*** Given passage ***
Today, various types of omics data exist. These include genomic, epigenomic, transcriptomic, proteomic, and metabolomic data. Many of these data types are publicly available on The Cancer Genome Atlas (TCGA) [6]. In the following, the different types of molecular data are often referred to as “blocks”. Omics data have been used to develop predictive models for more than 20 years. These models traditionally used only one block, the mRNA block being likely the most commonly used. As a well-known example, mRNA data have often been found to be useful for predicting survival or response to therapy in cancer patients [7]. With the increasing availability of other types of blocks, the focus has shifted towards constructing predictive models based on multi-omics data, that is, several block types available for the same patients. Several analyses allow the interpretation that multi-omics data outperform single-omics data in predictive modeling [8,9,10,11]. For example, Li et al. [12] found that using multi-omics data delivered notably better results than using single-omics data in the prediction of the stage of lung adenocarcinoma.

The prevailing assumption in the field, as evidenced by the multi-omics literature, is that incorporating as many blocks as feasible optimizes predictive performance. However, recent findings have suggested that this strategy may inadvertently lead to suboptimal results if less informative or redundant blocks are included (see next paragraph for details). To our knowledge, a thorough examination of which blocks consistently improve the predictive performance and which blocks can and should, in general, be left out has not been conducted. Omitting certain data blocks could not only potentially enhance predictive performance but also lead to cost savings. In fact, it is quite costly and laborious to obtain different blocks for the same patient. The huge data volume of multi-omics data can also lead to long computation times and large consumptions of computational memory. Thus, ideally, the number of blocks should be small to reduce the costs and complexities involved in the clinical implementation and acquisition of patients’ molecular data. Moreover, given the costs and efforts needed to obtain multi-omics data, when including multiple blocks at the same time the sample sizes associated with these data can be expected to be small. Prediction models derived from small sample sizes are likely to be less reliable, especially when dealing with a large number of features.

Several studies have compared the predictive performance of different block combinations [2, 3, 13,14,15,16,17]; however [11], these studies tend to be limited in scope and yielded partially inconsistent results. They have almost exclusively either considered very few [2, 3, 15] or a limited number of block combinations [13, 14, 16]. Only one study [17] followed the comprehensive approach used in this paper, evaluating all possible combinations of the considered omics blocks, but it relied on a single dataset of limited size. Some studies used only a few datasets [13, 14] or a single prediction method [16]. In general, in these studies, the predictive performance tended to be better when using subsets of the available blocks compared to the entire set. All of these studies found mRNA data to be particularly effective for prediction, with individual studies also highlighting the predictive value of methylation [16], miRNA [14], copy-number variation (CNV) [14], and plasma protein data [17]. For a more detailed overview of these studies, we direct the interested reader to Additional file 1.
*** End of Given passage ***
## [Work to complete]
1. Answer these questions using the passage on multi-omics prediction:
(a) Which block does it call likely the most commonly used in traditional single-block models?
(b) What did Li et al. predict using multi-omics data?
(c) How many of the studies comparing block combinations evaluated all possible combinations of the considered omics blocks?
2. Write the next part of the passage on multi-omics prediction, picking up after its final sentence.
The records that follow this passage come from a different source.
*** Data ***
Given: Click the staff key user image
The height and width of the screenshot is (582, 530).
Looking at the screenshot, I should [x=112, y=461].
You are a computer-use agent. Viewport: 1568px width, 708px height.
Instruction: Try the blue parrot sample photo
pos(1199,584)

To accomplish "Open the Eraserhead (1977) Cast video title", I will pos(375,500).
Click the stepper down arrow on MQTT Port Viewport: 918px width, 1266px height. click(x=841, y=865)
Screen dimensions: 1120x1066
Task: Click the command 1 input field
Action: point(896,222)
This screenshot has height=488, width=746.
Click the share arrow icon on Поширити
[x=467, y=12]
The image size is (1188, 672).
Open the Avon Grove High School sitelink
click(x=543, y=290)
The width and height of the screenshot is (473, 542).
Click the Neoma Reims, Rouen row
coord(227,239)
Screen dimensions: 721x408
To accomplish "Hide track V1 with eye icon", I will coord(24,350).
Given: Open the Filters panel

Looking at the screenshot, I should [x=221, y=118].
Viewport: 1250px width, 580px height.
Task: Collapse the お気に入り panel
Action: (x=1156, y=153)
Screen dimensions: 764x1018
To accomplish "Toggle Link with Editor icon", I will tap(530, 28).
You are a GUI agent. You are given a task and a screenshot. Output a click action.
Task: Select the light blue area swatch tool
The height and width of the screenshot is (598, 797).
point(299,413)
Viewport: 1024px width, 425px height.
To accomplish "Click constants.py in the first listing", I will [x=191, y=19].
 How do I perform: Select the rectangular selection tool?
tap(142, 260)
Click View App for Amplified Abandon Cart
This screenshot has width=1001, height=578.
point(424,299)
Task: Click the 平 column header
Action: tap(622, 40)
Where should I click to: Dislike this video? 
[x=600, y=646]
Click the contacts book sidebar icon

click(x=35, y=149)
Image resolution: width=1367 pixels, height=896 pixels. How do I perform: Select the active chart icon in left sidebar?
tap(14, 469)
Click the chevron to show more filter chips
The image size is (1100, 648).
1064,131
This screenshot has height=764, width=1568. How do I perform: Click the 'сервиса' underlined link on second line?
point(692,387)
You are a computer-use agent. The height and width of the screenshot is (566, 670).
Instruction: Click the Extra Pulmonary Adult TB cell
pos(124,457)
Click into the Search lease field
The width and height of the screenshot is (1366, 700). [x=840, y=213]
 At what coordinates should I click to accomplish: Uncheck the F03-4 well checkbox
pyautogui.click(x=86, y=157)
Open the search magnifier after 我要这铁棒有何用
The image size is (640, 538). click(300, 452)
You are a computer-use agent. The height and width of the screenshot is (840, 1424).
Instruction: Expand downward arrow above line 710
*** End of Data ***
## [Answers to this exercise]
1.
(a) The mRNA block.
(b) The stage of lung adenocarcinoma.
(c) One.

2.
In the present study, we conducted a large-scale benchmark experiment using TCGA data to explore which combinations of blocks tend to provide the most accurate survival prediction results for various cancer types. We compared the predictive performance of all possible 31 combinations that contain at least one of five blocks (mRNA, miRNA, methylation, DNAseq, and CNV) across 14 cancer datasets with survival outcome, using five prediction methods, specifically machine learning and statistical approaches for survival outcomes. Clinical covariates were included in each combination and prioritized for four of the five prediction methods (see “Experimental settings” section for details).

In this work, we focus on the direct, sample-wise concatenation of the different omics data types, rather than integration through data transformations. As described by Picard et al. [18], there are a variety of integration strategies applicable to multi-omics data beyond direct concatenation. These include classical matrix factorization methods as well as more recent techniques using graph-based approaches or deep learning. Notably, recent developments tailored to multi-omics data include UNMF [19], which is based on nonnegative matrix factorization, and TransPro [20], which applies deep learning for the hierarchical integration of omics data types in accordance with the central dogma of molecular biology.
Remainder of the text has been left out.